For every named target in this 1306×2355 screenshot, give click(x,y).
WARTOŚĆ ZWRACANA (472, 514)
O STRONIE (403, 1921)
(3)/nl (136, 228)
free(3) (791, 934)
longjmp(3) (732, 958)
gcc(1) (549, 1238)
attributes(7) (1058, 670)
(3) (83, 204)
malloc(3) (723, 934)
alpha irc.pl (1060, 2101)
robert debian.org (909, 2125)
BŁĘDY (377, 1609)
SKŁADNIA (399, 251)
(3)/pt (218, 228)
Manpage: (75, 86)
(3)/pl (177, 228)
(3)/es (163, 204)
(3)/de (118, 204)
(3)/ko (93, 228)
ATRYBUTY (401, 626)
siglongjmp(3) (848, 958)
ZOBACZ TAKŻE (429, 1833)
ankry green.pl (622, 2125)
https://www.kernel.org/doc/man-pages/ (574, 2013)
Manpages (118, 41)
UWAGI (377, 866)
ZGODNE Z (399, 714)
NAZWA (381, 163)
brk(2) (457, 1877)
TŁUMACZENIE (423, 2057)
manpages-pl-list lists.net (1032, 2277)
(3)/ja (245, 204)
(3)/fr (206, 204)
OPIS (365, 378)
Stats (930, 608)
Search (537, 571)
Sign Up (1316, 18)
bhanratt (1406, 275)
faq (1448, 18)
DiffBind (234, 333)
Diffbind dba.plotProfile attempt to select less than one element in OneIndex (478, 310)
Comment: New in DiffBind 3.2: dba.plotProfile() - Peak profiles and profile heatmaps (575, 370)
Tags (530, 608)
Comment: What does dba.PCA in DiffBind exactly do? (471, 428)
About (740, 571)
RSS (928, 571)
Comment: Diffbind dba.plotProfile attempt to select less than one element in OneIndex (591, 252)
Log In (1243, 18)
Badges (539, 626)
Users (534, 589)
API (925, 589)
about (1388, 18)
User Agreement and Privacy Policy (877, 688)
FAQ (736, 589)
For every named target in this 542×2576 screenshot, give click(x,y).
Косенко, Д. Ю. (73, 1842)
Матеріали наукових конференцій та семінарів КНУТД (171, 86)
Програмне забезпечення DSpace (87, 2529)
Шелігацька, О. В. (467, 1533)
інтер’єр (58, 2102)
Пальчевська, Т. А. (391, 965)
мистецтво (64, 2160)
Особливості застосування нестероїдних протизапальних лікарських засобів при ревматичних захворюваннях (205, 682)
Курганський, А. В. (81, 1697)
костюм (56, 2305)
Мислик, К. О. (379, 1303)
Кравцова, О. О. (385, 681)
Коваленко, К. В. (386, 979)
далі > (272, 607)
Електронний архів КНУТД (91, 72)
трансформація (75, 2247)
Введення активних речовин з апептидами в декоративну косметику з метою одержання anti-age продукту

■ ■ ■ ■ ■ ■ ■

Rewrite all the records, switching each "Comment" to "Note" and leaving everything else unchanged.

→ SOLVED EXERCISE
For every named target in this 1306×2355 screenshot, give click(x,y).
WARTOŚĆ ZWRACANA (472, 514)
O STRONIE (403, 1921)
(3)/nl (136, 228)
free(3) (791, 934)
longjmp(3) (732, 958)
gcc(1) (549, 1238)
attributes(7) (1058, 670)
(3) (83, 204)
malloc(3) (723, 934)
alpha irc.pl (1060, 2101)
robert debian.org (909, 2125)
BŁĘDY (377, 1609)
SKŁADNIA (399, 251)
(3)/pt (218, 228)
Manpage: (75, 86)
(3)/pl (177, 228)
(3)/es (163, 204)
(3)/de (118, 204)
(3)/ko (93, 228)
ATRYBUTY (401, 626)
siglongjmp(3) (848, 958)
ZOBACZ TAKŻE (429, 1833)
ankry green.pl (622, 2125)
https://www.kernel.org/doc/man-pages/ (574, 2013)
Manpages (118, 41)
UWAGI (377, 866)
ZGODNE Z (399, 714)
NAZWA (381, 163)
brk(2) (457, 1877)
TŁUMACZENIE (423, 2057)
manpages-pl-list lists.net (1032, 2277)
(3)/ja (245, 204)
(3)/fr (206, 204)
OPIS (365, 378)
Stats (930, 608)
Search (537, 571)
Sign Up (1316, 18)
bhanratt (1406, 275)
faq (1448, 18)
DiffBind (234, 333)
Diffbind dba.plotProfile attempt to select less than one element in OneIndex (478, 310)
Note: New in DiffBind 3.2: dba.plotProfile() - Peak profiles and profile heatmaps (575, 370)
Tags (530, 608)
Note: What does dba.PCA in DiffBind exactly do? (471, 428)
About (740, 571)
RSS (928, 571)
Note: Diffbind dba.plotProfile attempt to select less than one element in OneIndex (591, 252)
Log In (1243, 18)
Badges (539, 626)
Users (534, 589)
API (925, 589)
about (1388, 18)
User Agreement and Privacy Policy (877, 688)
FAQ (736, 589)
For every named target in this 542×2576 screenshot, give click(x,y).
Косенко, Д. Ю. (73, 1842)
Матеріали наукових конференцій та семінарів КНУТД (171, 86)
Програмне забезпечення DSpace (87, 2529)
Шелігацька, О. В. (467, 1533)
інтер’єр (58, 2102)
Пальчевська, Т. А. (391, 965)
мистецтво (64, 2160)
Особливості застосування нестероїдних протизапальних лікарських засобів при ревматичних захворюваннях (205, 682)
Курганський, А. В. (81, 1697)
костюм (56, 2305)
Мислик, К. О. (379, 1303)
Кравцова, О. О. (385, 681)
Коваленко, К. В. (386, 979)
далі > (272, 607)
Електронний архів КНУТД (91, 72)
трансформація (75, 2247)
Введення активних речовин з апептидами в декоративну косметику з метою одержання anti-age продукту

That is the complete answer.